» **PROMPT**
Whatever lies between the line with "Open the Sites breadcrumb link" and the end of the data, both included, must be copied exactly and without pictures.

Stored items
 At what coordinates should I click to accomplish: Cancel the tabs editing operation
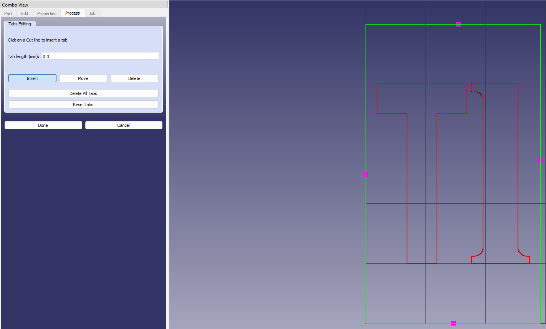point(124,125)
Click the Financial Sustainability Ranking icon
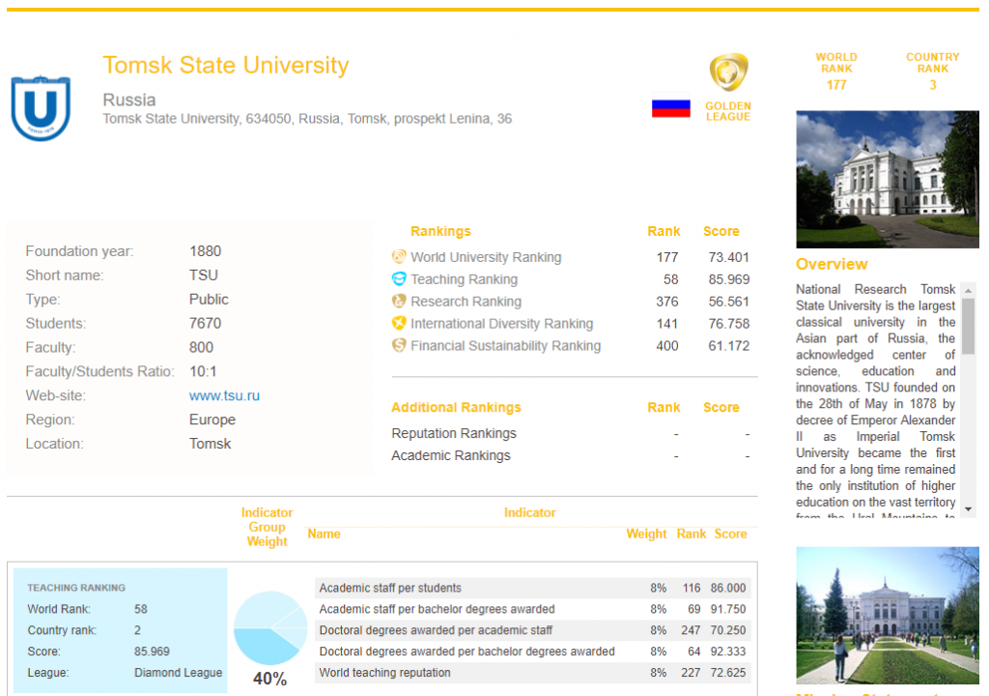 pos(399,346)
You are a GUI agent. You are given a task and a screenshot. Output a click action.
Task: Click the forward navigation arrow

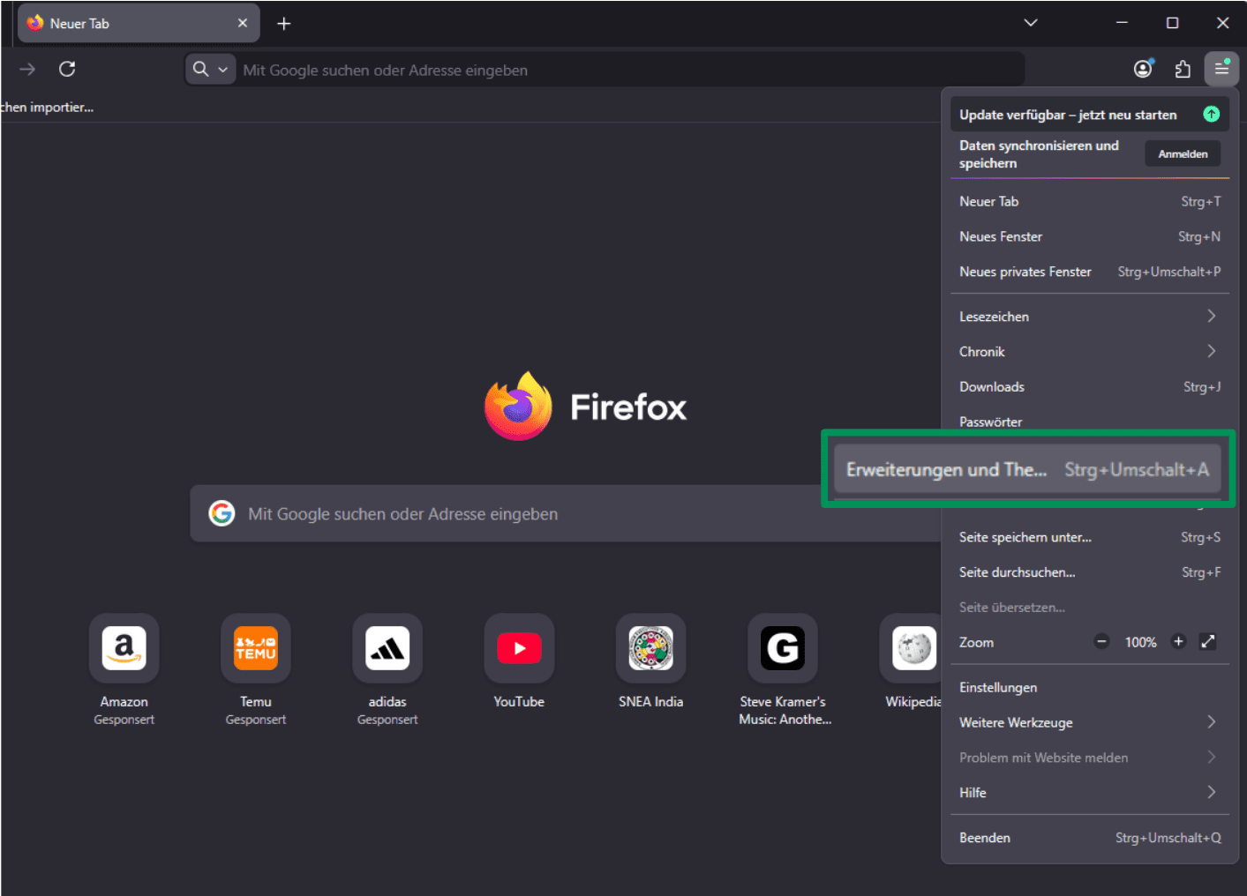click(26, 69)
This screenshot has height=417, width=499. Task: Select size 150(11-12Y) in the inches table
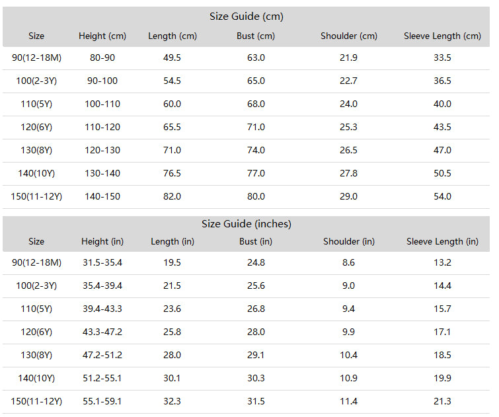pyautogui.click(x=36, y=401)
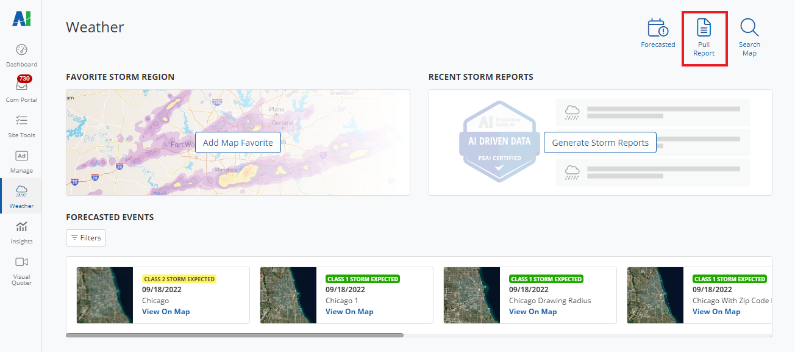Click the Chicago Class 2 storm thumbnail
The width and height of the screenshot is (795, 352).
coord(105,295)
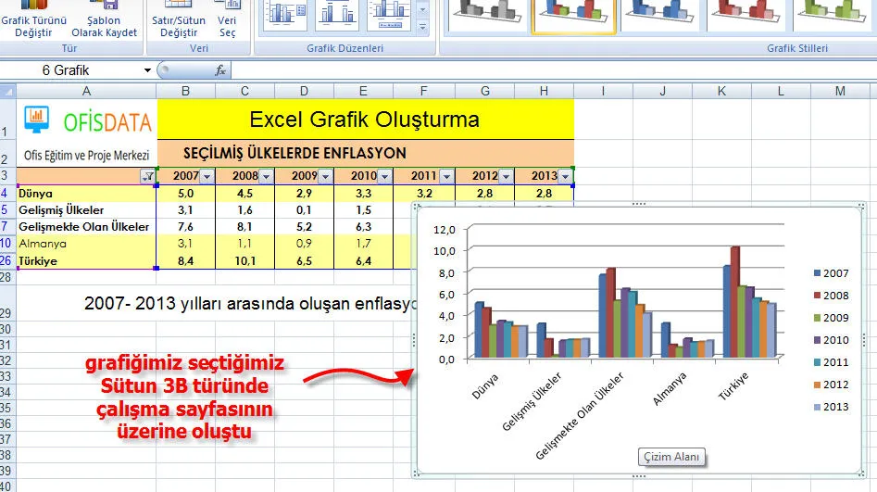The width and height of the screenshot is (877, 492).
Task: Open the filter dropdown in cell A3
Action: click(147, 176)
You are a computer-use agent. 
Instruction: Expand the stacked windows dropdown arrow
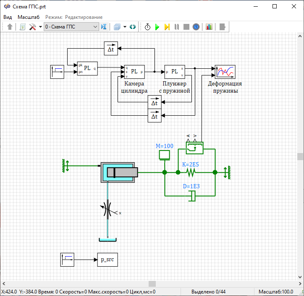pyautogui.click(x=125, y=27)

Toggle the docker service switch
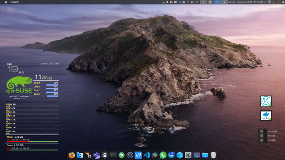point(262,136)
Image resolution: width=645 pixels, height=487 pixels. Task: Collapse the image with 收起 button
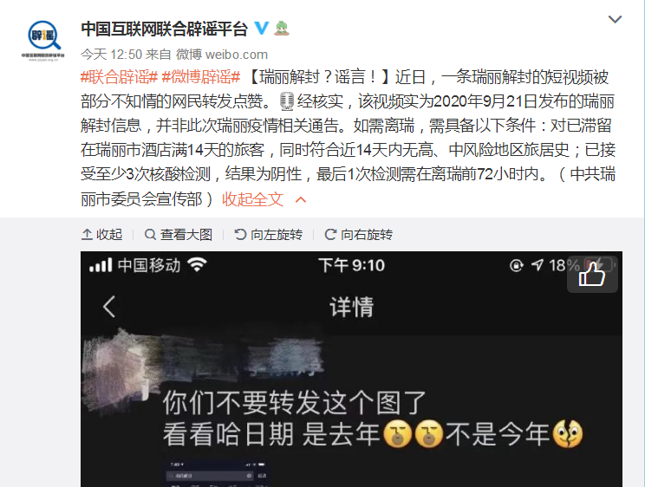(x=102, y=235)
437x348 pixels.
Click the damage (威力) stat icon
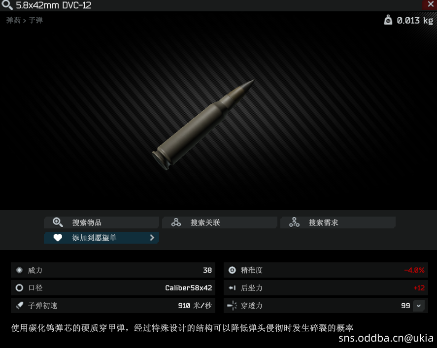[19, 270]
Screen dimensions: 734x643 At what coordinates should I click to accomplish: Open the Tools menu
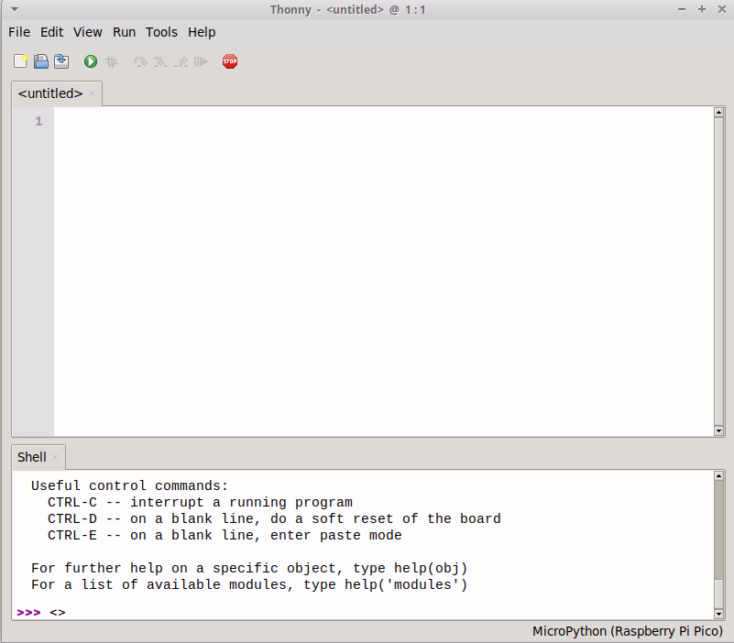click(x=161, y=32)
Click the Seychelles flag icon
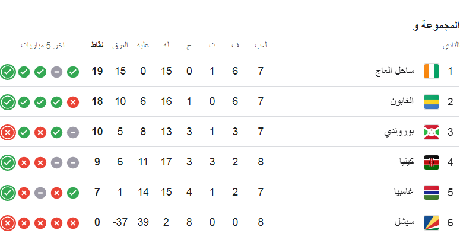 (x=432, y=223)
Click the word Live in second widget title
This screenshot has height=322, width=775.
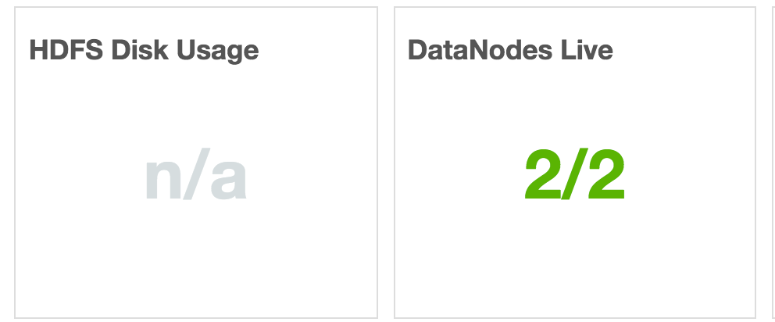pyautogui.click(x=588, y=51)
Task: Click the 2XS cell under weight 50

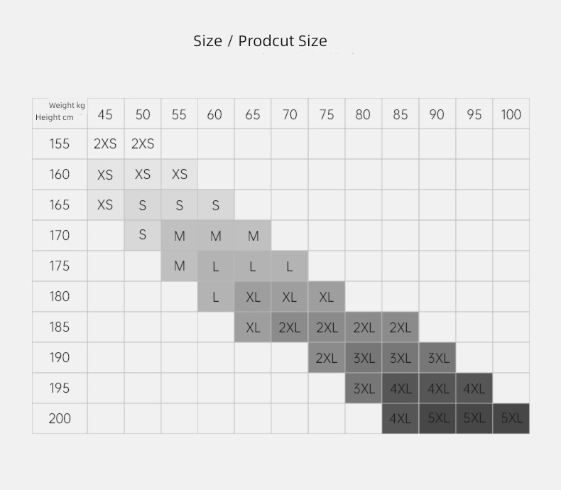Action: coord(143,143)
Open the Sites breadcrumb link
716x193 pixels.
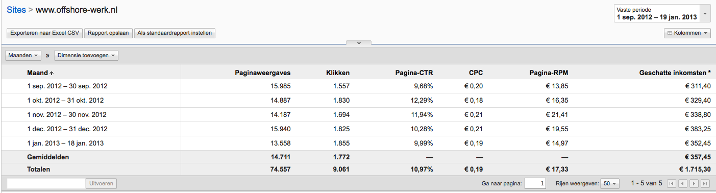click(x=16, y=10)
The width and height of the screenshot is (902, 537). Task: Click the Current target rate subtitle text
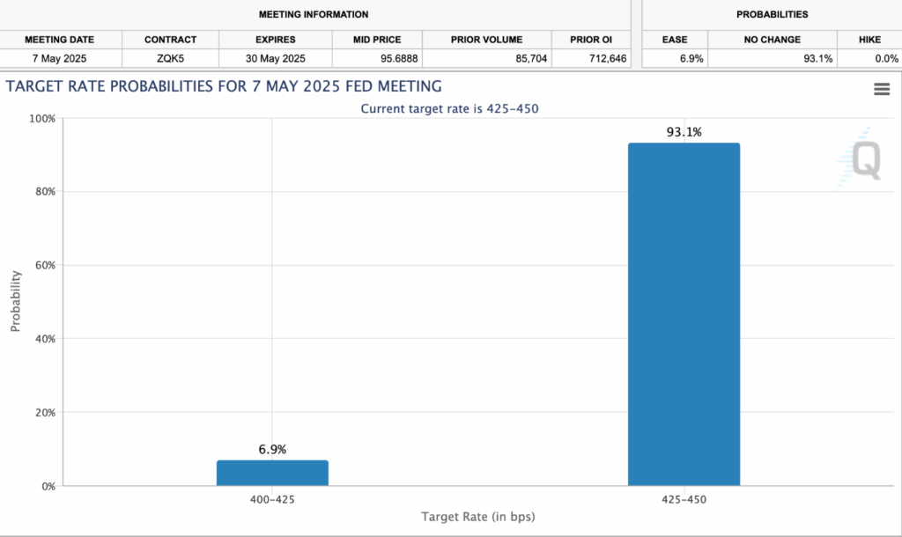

» **TASK RESPONSE**
Open the Sites breadcrumb link
716x193 pixels.
click(x=16, y=10)
The width and height of the screenshot is (902, 537). Task: Click the Current target rate subtitle text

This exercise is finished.